# questions regarding stearic and citric acid



## Emilee (Nov 19, 2009)

just new to the lotion/cream making thing

found some recipes with stearic and citric acid in them as well as the oils, water and emulsifier.

what would be the purpose of adding these 2 things?

also can anyone recommend a good book/books regarding making lotions and creams.  I keep making small amounts of recipes I think would be nice, but keep coming up with question after question, that I think could be answered in a good book.


----------



## topcat (Nov 19, 2009)

I can't recommend a book Emilee - I use Aussie Soap Supplies recipe formulary for anything I want to know - but I do know that stearic thickens an emulsion and citric balances the pH.  HTH!

Tanya


----------



## carolynp (Nov 22, 2009)

emillee wrote

also can anyone recommend a good book/books regarding making lotions and creams.  I keep making small amounts of recipes I think would be nice, but keep coming up with question after question, that I think could be answered in a good book.[/quote]   

Bramble berry has a lovely manual that they include with there lotion makeing kits,maybe they would just sell you the book.


----------



## andreabadgley (Nov 22, 2009)

Emillee, I have had this same question - regarding both the books and the stearic/citric acids.  I've tried a couple of lotion recipes, and both separated after a few weeks, so I need to find some good resources for lotion-making.  Topcat and Carolyn, thanks for the leads on that.  Now that we're in a colder, drier climate, I need some serious lotion!


----------



## carebear (Nov 22, 2009)

stearic acid will thicken the lotion
citric acid is used to adjust the pH.


----------

● WRITTEN EXERCISE 1
According to the forum thread on stearic and citric acid, what is citric acid used for in a lotion?
● WRITTEN EXERCISE 2
Return the part of the forum thread from "## andreabadgley (Nov" to "carebear (Nov 22, 2009)".
The lines below come from a different source than the thread.

[Items stored from a collection]
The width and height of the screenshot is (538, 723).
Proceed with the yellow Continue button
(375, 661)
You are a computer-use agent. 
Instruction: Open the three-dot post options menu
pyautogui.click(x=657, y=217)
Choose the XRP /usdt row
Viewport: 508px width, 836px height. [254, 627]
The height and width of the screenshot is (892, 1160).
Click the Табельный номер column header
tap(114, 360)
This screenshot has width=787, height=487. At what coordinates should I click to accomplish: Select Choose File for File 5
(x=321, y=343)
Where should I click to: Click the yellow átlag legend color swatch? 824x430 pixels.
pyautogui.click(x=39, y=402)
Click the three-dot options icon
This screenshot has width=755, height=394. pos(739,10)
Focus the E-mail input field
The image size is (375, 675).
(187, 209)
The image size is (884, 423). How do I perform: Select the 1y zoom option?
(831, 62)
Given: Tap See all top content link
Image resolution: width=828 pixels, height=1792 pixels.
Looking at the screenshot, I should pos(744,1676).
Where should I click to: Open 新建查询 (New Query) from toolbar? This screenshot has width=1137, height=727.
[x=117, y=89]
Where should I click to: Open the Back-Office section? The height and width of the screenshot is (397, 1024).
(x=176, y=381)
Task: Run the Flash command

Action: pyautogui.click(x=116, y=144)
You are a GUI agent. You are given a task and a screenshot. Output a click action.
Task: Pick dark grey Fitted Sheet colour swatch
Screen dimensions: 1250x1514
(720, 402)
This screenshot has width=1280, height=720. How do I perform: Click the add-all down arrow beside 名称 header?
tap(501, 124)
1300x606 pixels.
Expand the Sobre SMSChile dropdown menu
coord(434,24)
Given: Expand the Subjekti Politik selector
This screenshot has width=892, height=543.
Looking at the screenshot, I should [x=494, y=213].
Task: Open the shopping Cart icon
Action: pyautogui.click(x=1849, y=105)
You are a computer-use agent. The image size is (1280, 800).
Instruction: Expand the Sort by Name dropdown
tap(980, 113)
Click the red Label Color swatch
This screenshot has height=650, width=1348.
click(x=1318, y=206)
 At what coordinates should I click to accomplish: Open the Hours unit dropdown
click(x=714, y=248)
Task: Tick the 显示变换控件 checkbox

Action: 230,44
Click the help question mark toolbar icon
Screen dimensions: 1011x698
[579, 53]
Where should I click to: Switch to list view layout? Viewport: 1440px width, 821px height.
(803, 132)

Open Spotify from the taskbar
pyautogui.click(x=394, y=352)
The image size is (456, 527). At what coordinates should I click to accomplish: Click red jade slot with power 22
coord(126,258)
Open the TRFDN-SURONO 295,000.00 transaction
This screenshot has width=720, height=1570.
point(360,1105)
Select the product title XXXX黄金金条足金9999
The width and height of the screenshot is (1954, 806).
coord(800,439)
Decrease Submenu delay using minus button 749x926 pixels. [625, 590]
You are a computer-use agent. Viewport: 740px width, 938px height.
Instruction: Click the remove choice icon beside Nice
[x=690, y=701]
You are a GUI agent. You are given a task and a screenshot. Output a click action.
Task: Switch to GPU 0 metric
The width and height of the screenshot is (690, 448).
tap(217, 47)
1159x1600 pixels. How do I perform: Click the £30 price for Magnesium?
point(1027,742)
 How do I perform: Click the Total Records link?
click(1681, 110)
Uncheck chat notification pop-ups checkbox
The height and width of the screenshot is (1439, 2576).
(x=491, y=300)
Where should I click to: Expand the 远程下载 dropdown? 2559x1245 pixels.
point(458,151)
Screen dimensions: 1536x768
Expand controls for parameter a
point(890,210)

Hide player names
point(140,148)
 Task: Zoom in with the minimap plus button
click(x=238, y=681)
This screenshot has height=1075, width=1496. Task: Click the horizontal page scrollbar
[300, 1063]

● COMPLETE RESPONSE 1
It is used to adjust the pH.

● COMPLETE RESPONSE 2
## andreabadgley (Nov 22, 2009)

Emillee, I have had this same question - regarding both the books and the stearic/citric acids.  I've tried a couple of lotion recipes, and both separated after a few weeks, so I need to find some good resources for lotion-making.  Topcat and Carolyn, thanks for the leads on that.  Now that we're in a colder, drier climate, I need some serious lotion!


----------



## carebear (Nov 22, 2009)